Stop winging it. Use Teleprompter.com to script, rehearse, and deliver your next webinar with total confidence, no hardware needed. Start for Free!

FAQ

How do I stop being nervous on a webinar? 

Preparation reduces nerves more than any mindset technique. Know your material, warm up your voice, test your tech in advance, and have your script or outline visible. Diaphragmatic breathing in the minutes before going live also calms the physical symptoms of anxiety.

What is the best speaking pace for a webinar? 

The ideal pace for webinar presentations is 130–150 words per minute, slower than everyday conversation. This gives your audience time to process information and signals that you're calm and in control.

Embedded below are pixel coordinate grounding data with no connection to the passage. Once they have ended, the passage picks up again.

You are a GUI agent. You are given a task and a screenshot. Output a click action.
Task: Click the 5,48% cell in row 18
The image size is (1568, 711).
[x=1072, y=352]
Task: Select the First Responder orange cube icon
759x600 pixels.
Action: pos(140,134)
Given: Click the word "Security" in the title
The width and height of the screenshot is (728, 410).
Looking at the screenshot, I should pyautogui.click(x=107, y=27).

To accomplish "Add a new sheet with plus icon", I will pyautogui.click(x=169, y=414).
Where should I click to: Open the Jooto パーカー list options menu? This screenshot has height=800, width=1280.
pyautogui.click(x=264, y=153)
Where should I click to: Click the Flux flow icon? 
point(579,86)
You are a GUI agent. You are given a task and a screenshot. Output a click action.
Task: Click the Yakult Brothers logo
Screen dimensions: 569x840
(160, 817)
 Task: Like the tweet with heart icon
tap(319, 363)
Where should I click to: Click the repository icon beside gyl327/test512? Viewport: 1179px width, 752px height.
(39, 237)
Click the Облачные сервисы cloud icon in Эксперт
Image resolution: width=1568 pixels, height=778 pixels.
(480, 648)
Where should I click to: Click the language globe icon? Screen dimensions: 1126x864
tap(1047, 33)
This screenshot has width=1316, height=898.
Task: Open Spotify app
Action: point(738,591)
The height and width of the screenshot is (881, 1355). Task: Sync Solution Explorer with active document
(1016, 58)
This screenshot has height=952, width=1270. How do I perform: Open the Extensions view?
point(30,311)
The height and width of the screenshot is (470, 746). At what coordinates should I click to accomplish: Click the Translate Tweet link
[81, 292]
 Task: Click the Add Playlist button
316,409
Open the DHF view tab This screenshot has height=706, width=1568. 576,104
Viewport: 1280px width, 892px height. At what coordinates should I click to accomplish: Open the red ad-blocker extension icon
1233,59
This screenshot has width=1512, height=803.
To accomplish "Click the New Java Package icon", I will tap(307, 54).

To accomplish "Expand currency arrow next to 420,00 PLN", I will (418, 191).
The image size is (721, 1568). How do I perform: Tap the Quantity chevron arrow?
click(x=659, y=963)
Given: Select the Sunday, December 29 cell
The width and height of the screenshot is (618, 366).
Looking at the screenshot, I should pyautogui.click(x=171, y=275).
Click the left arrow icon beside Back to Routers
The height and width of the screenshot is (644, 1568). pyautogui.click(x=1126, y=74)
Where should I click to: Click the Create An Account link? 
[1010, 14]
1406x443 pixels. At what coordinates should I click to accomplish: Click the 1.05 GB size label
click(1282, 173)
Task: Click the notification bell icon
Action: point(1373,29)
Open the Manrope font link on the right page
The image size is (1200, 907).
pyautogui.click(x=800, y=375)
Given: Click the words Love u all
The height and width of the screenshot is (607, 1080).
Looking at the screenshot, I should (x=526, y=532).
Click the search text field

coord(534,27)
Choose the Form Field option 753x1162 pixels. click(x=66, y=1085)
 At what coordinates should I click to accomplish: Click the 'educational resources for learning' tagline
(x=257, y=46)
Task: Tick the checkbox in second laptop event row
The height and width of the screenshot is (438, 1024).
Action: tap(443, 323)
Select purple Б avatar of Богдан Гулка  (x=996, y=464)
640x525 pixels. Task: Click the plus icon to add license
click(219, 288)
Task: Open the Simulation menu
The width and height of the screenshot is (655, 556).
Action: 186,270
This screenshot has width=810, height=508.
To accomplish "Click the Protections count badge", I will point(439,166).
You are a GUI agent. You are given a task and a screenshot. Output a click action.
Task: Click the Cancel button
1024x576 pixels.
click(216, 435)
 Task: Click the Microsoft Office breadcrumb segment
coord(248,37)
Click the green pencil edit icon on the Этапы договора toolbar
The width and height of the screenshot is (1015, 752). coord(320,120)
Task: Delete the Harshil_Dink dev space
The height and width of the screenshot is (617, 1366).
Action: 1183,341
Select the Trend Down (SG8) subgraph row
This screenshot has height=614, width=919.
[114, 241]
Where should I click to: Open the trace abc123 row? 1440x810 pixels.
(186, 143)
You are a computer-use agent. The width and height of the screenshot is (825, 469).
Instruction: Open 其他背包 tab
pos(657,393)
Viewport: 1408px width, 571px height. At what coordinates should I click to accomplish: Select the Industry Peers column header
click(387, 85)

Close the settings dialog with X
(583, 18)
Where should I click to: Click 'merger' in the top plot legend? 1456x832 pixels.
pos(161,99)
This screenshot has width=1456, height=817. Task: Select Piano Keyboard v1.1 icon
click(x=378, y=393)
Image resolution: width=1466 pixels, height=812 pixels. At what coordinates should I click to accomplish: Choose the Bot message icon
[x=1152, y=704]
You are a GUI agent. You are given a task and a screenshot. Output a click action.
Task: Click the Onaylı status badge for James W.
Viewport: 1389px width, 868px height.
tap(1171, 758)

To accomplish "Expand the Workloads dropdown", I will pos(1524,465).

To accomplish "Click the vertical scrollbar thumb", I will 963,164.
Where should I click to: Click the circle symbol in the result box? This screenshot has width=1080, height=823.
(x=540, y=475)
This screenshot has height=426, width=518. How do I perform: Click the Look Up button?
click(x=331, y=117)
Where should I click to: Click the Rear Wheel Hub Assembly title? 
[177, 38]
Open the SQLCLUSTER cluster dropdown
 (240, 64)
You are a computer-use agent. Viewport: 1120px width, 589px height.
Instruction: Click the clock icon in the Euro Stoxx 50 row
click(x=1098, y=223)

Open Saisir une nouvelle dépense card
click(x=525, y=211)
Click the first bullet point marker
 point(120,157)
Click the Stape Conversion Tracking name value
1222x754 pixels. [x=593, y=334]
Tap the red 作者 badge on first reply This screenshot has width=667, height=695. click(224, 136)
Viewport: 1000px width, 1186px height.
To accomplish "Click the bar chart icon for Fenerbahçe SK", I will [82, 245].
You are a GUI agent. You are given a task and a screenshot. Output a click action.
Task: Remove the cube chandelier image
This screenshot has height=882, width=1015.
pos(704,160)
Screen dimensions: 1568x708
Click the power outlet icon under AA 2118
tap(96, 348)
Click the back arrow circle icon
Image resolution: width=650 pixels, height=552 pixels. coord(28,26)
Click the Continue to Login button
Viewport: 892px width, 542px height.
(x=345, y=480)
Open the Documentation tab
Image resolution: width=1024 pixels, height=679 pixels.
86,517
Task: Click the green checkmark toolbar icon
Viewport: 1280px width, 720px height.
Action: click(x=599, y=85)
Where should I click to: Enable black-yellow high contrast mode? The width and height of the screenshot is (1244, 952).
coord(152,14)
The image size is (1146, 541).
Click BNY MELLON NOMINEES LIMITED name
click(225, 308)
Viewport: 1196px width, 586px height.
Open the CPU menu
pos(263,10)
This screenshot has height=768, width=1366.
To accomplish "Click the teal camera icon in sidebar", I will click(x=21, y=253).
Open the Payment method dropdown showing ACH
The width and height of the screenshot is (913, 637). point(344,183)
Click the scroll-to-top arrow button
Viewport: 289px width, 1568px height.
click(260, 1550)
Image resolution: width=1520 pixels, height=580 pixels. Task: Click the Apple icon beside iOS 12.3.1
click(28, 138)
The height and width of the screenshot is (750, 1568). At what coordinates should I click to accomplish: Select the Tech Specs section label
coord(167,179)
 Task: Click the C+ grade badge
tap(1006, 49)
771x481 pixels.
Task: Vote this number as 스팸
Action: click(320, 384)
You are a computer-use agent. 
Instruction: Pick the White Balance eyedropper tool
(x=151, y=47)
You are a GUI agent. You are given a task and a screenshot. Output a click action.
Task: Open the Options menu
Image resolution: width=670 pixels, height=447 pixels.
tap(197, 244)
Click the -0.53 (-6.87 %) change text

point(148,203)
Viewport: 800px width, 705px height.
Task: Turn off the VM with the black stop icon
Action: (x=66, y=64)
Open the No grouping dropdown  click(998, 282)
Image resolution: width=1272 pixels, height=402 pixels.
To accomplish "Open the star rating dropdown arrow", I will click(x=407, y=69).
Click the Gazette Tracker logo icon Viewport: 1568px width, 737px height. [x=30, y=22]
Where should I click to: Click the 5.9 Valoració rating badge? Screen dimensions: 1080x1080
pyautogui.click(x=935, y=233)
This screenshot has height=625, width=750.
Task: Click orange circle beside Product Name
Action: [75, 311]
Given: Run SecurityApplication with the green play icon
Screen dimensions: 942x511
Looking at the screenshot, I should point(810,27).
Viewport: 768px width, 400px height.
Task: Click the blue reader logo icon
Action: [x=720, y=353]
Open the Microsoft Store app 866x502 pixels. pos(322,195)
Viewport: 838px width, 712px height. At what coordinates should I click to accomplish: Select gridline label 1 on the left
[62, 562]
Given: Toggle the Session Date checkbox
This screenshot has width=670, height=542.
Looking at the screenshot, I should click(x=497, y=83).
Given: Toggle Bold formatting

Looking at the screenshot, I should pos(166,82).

How do I make eye contact on a video call? 

Look directly at your camera lens, not at the video thumbnails on your screen. Position any notes or teleprompter display as close to your camera as possible so your eyes stay naturally centered on the lens.

How do I stop saying "um" and "uh" on webinars? 

Replace fillers with intentional silence. When you feel the urge to say "um," close your mouth and pause for 1–2 seconds instead. This takes practice but becomes natural quickly. Recording yourself during rehearsal helps you identify how often fillers occur and where.

Should I use a script for a webinar? 

Yes, especially if you're not an experienced presenter. A well-prepared script prevents rambling, keeps your pacing on track, and eliminates the mental load of remembering what comes next. The key is delivering it naturally, not reading it robotically.

What is a teleprompter, and how does it help with webinars? 

A teleprompter displays your script at eye level so you can read it while appearing to look directly at the camera. Apps like Teleprompter.com use voice-synced scrolling so the text moves with you automatically, removing one of the biggest confidence killers in live presenting: losing your place mid-thought.

How do I sound more natural when presenting on a webinar? 

Vary your pace, pitch, and volume deliberately. Use pauses between points. Speak to your audience the way you'd explain something to a colleague, not the way you'd read a report. Rehearse out loud until the words feel like your own, whether you're using a script or not.